Principal Mark Swanitz of Santa Ynez Valley Union High School held his monthly Coffee with the Principal on Dec. 9, updating parents on what is happening around the school and answering questions as time allowed.
After warning parents that students may be feeling a bit burnt-out, Swanitz noted second quarter progress reports are out. After the impending winter break, there are only three weeks before finals, which will take place Jan. 17-19.
“High school students are not prone to pick up books on break,” Swanitz said, encouraging parents to be proactive. Remind them to keep studying a bit and ensure schoolwork makes it into suitcases when traveling. “It would be a shame for them to lose everything they learned by being too idle for too long.”

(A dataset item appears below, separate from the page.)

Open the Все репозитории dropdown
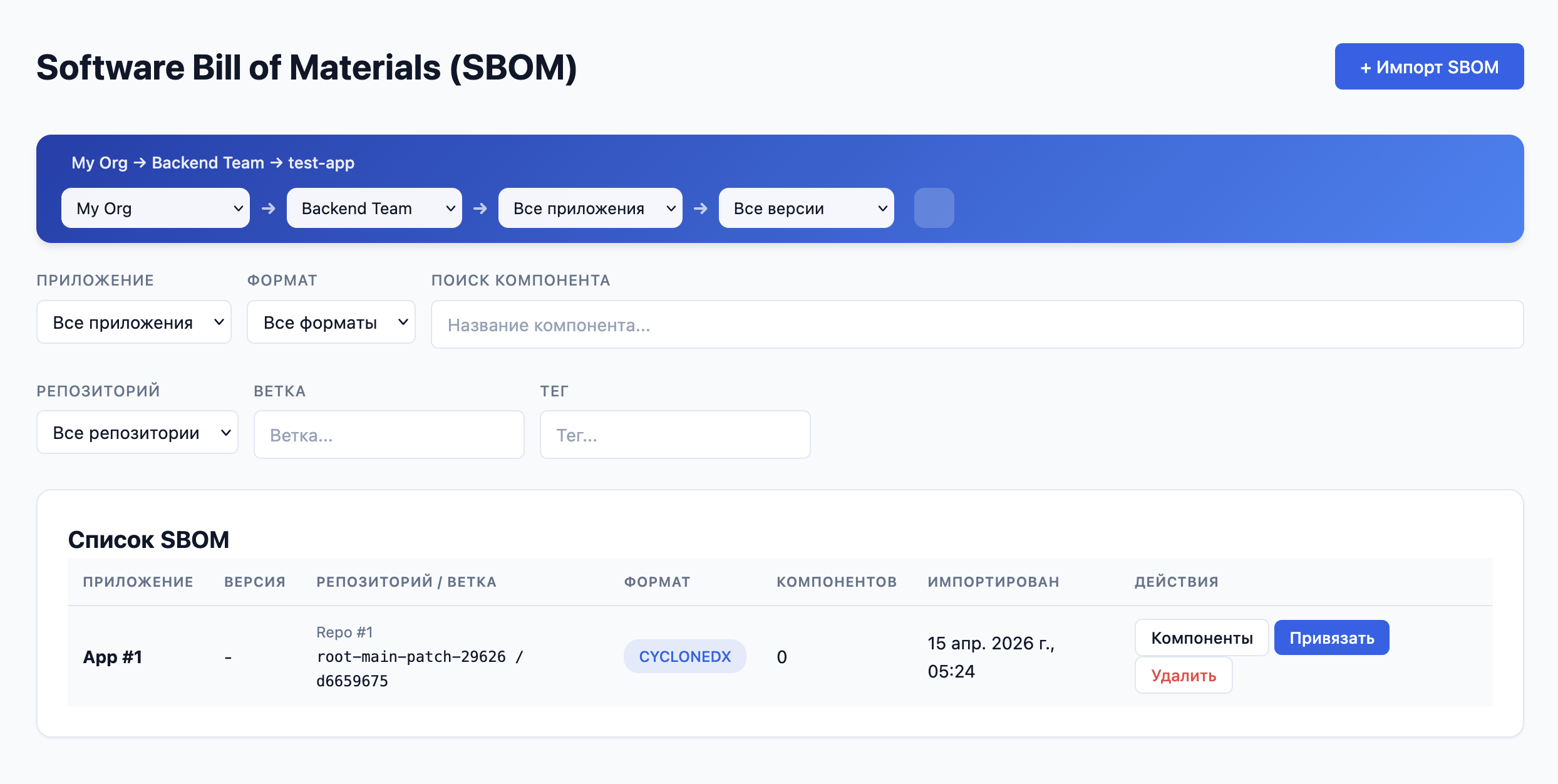1558x784 pixels. click(x=137, y=433)
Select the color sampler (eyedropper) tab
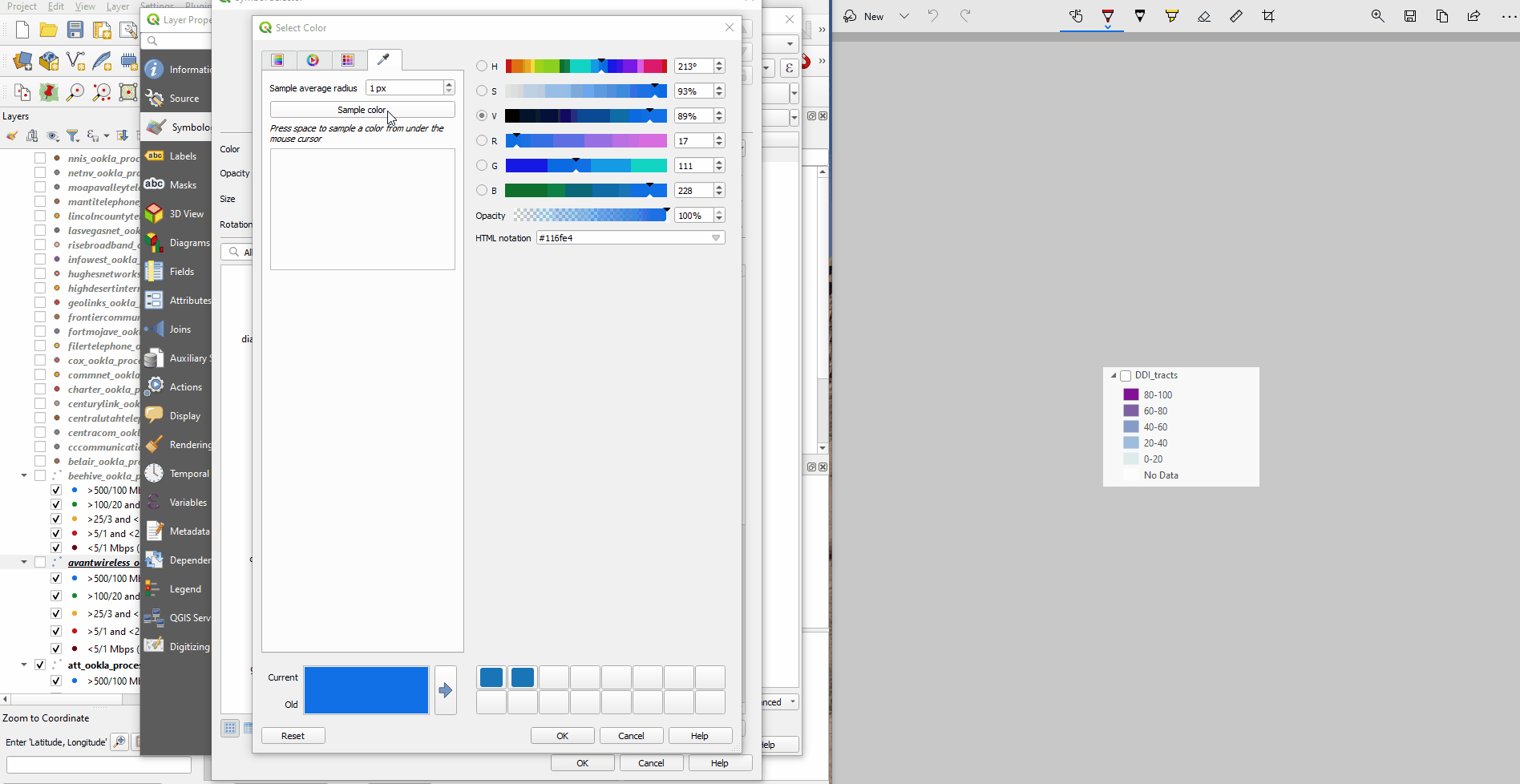This screenshot has height=784, width=1520. (384, 59)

Students may also need to be reminded to keep working on applications for private colleges and to focus attention on scholarships application deadlines, he said. The school counseling department has an active list of both local and national scholarships, and every senior parent was sent home information on the topic. Not all scholarships are need-based, Swanitz said.
One parent asked if Swanitz knew the percentage rate for Santa Ynez students receiving national scholarships, but he did not. Now the Naviance program is in place, he said, if students are diligent in entering information, they may have those numbers down the road. Winter sports are underway, and while there are games and scrimmages scheduled over the break, most of those are away, Swanitz said.
Also in progress is the Western Association of Schools and Colleges (WASC) re-accreditation process. “I am pleased to report that of the five chapters, four are written,” Swanitz said. “We still have some polishing to do, but the bulk of the work is done.” When the WASC report is finished, it will be published on the school website, probably sometime in March, Swanitz noted.
The school is also addressing the reports and work necessary to comply with federal Program Improvement requirements. Praising the school’s veteran staffers who have great ideas when pushed to get out of their shell, Swanitz said: “I’ve been really pleased with the WASC and Program Improvement work we’ve been doing.”
Swanitz pointed out that despite a label which sounds otherwise, the school is strong academically. It was the last high school in the county to reach the Program Improvement category under the No Child Left Behind Act (Act). In two years, when 100% of students are required to test proficient in core subjects, it is expected every school in the nation will be in the category.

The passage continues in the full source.